FraudHalt, which recently closed a funding round from private investors, is addressing a market that is potentially worth millions.

Its DiscMatch forensic hardware system checks the ‘fingerprint’ of a CD-Rom, allowing large media copyright holders like record labels or software companies to control their supply chains for unauthorised products — potentially saving millions in lost revenue.

In addition, FraudHalt has developed technology to tell whether the hologram on a credit or debit card is real or whether the card is a clever forgery.
Closer to home, FraudHalt is finalising a deal with one of Ireland’s largest banks to roll out an ATM surveillance system that can detect if the machine has been compromised by criminals.

“Banks don’t like to say how big this issue is, but it’s huge,” says Patrick Smith, a director of the company.

NetFort will seek further investment later this year to scale and grow in the US, confirms CEO John Brosnan. “We don’t just want a venture capitalist for the funding, but one that can help us in lots of ways,” he says.

The Galway company already provides network security monitoring to most of the Irish third-level sector and recently turned to Europe and the US for growth.

Dublin-based Shenick is a good example of a business that started in a different technology area before spotting opportunities in security. It builds load-testing systems for networks that are designed to simulate large numbers of people visiting a website all at once.

It adjusted the product to simulate a denial of service attack or a deluge of spam email, letting internet service providers check if their security systems can cope with the load and whether the quality of service is affected. Now, around 15pc of Shenick’s business is security related.
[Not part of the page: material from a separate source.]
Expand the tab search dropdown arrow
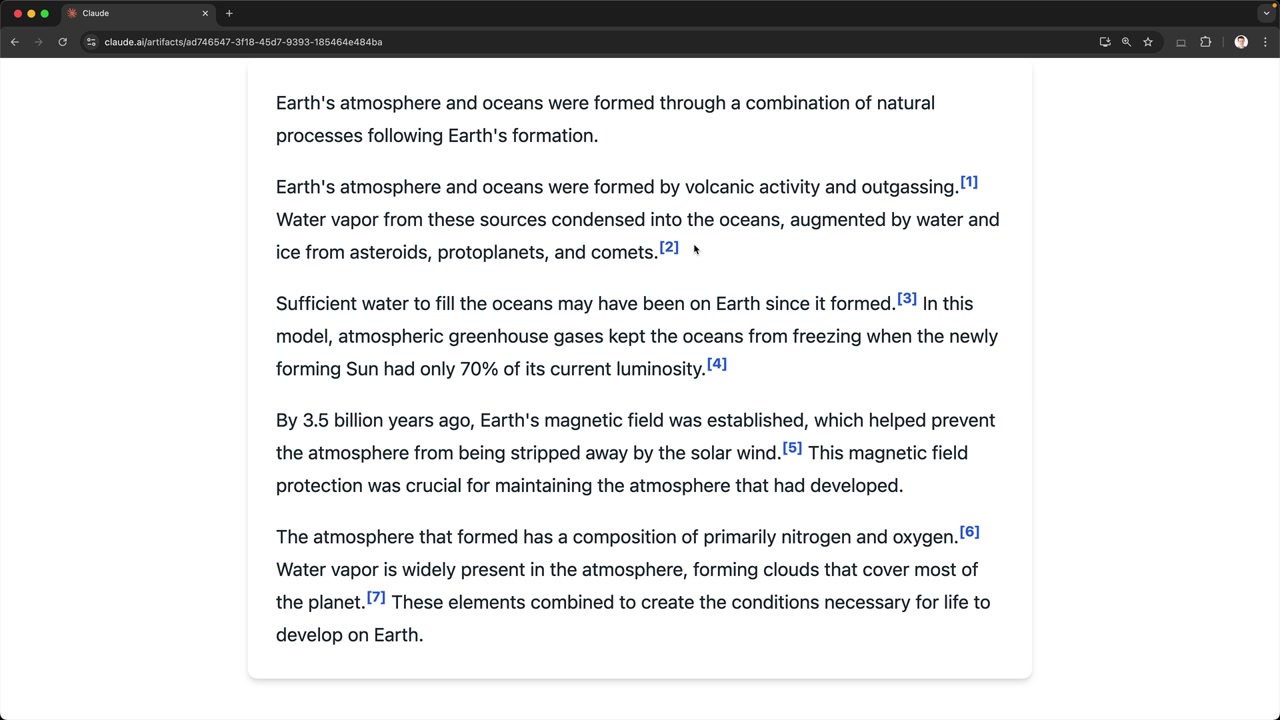This screenshot has width=1280, height=720. [x=1266, y=13]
As new security areas are emerging all the time, there’s even more potential to be exploited, O’Connor believes.

“There are lots of unsolved problems that Irish companies could help with, be it fraud solutions or network monitoring,” he adds. “It would be very difficult in 2007 to launch an e-learning company. That’s not the case with security.”
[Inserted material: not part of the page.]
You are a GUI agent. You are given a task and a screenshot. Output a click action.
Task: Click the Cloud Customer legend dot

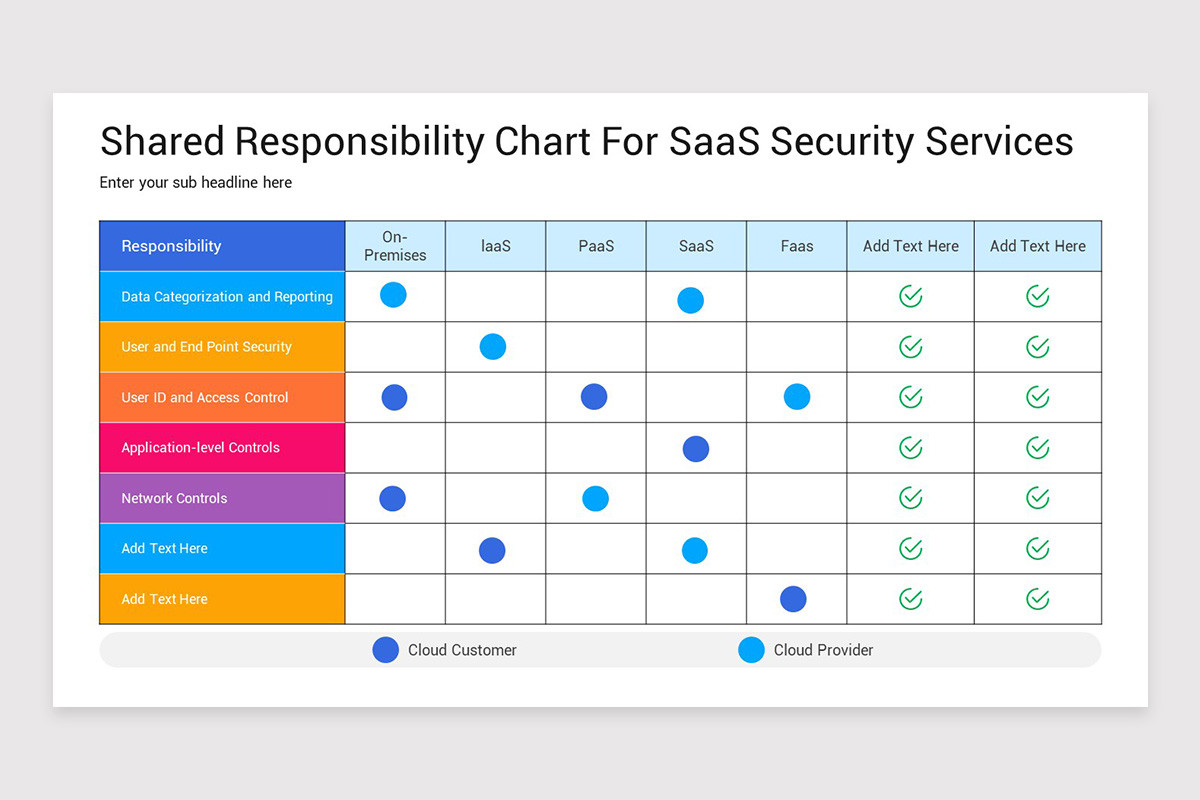(x=386, y=650)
In a recent report, EI polled US security professionals and identified three key areas — authentication, regulatory compliance and security awareness — on which Irish firms could successfully focus.
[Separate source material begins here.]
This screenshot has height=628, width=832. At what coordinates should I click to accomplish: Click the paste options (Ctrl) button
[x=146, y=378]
Behind the scenes, Ireland is positioning itself as a centre for excellence in information security, O’Connor adds. Several universities and institutes of technology are engaging in security research; UCD, for example, runs Europe’s first master’s degree course in cyber crime investigation.

Beyond the coincidental emergence of these companies there are encouraging signs of a developing infrastructure that should support those at the front line in years to come.

Case study: Alert to privacy

Dublin-based PixAlert could be a template for the kind of indigenous company attracting attention in the security sector.

The 14-strong firm owes its origins to technology developed at NovaUCD as well as research from Trinity College Dublin.

It’s best known for a product that scans computer networks for illicit or inappropriate content.

A recent coup was having developed the parental control settings within Microsoft’s new Windows Vista operating system. “That was a real feather in our cap,” says CEO John Nolan.

The company also has the kudos of an international partnership with Deloitte.
PixAlert has since launched a product that conducts privacy audits within companies, which Nolan says will allow it to address the significant market opportunity around regulatory compliance.

“We’ve built out the product to look for data that should be encrypted but isn’t,” he explains.

In addition, PixAlert is branching out from its background in software to produce a hardware-based security appliance.

The company doesn’t intend taking on further investment in the immediate future. “There’s no need to go to the market,” says Nolan, adding that the company is profitable and growing sales through partners.

He confirms the company is hiring more employees and plans to double revenues this year.